» PROMPT:
Repeat all of the entries, please, keeping each line exact.

» WORKING DATA:
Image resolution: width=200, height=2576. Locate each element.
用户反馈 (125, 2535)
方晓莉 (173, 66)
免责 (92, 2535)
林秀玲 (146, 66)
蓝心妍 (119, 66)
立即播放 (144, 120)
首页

» RESULT FOR THIS TASK:
Image resolution: width=200, height=2576. Locate each element.
用户反馈 (125, 2535)
方晓莉 (173, 66)
免责 (92, 2535)
林秀玲 (146, 66)
蓝心妍 (119, 66)
立即播放 (144, 120)
首页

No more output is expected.